President Obama will not endorse a Democratic candidate in the 2016 presidential primary race, White House Chief of Staff Denis McDonough said Sunday.
"That's not our job,” McDonough said on NBC’s “Meet the Press.” “That's the job of the party to make those decisions and then they'll take a look at the agendas and the positions of those candidates."
McDonough said that Obama, in the final 11 months of his presidency, will wait until voters pick a nominee, as he has in the past.
“When the nominee will be set, then the president will be out there," McDonough said.
Obama undoubtedly will back a fellow Democrat -- either front-running Hillary Clinton, Vermont Sen. Bernie Sanders or former Maryland Gov.

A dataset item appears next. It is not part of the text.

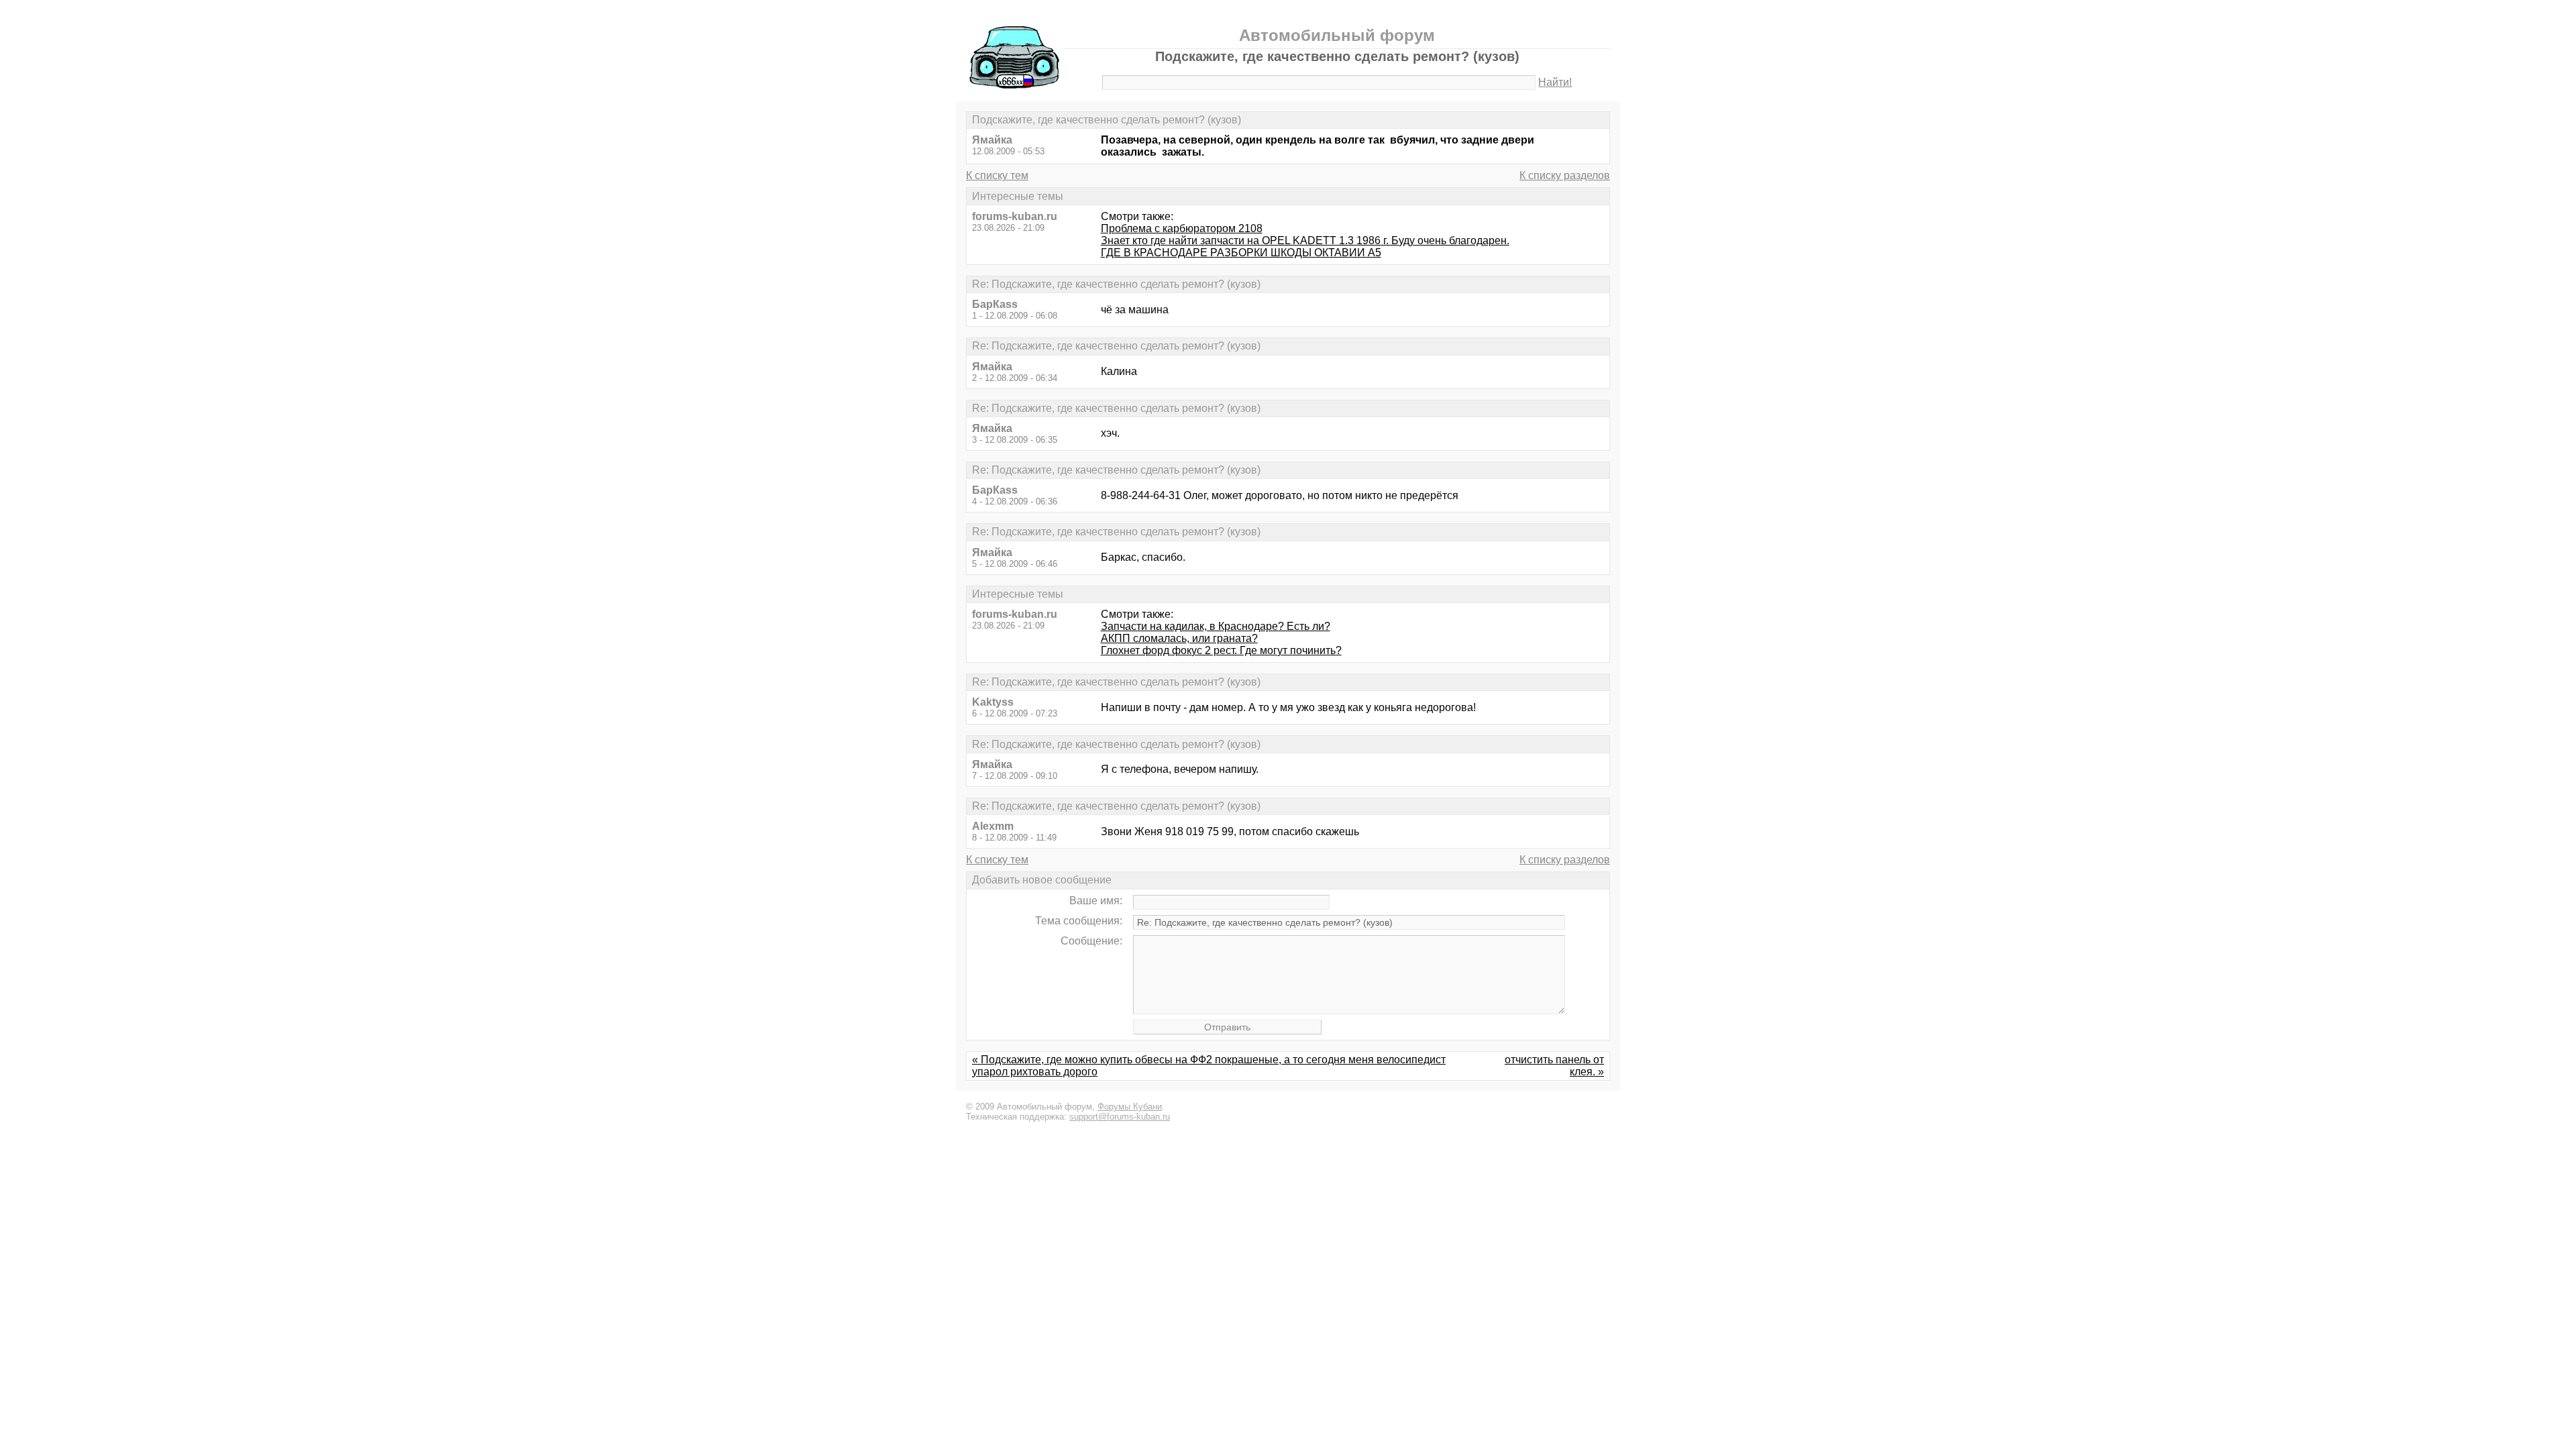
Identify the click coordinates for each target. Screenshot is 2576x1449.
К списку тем (997, 175)
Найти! (1555, 82)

Martin O’Malley.
The president has recently suggested that he will nevertheless get involved in 2016 Senate races in which gun control is an issue, following his recently announced plans to tighten federal gun laws through a series of executive orders that side-step Congress.
Obama’s decision not to issue an endorsement, however, has
some precedent among recent two-term presidents.
George W. Bush didn’t endorse his party’s nominee in 2008 until March 5, by which point Sen. John McCain, R-Ariz., had just about locked up the bid.
Ronald Reagan didn’t endorse his sitting Vice President, George H. W. Bush, as the Republican nominee until May 1988. Reagan said he wanted to wait until the outcome of the nomination race was clear.
Bill Clinton was the only two-termer in the past 30 years to break with the tradition. He endorsed his sitting vice president, Al Gore, in December 1999.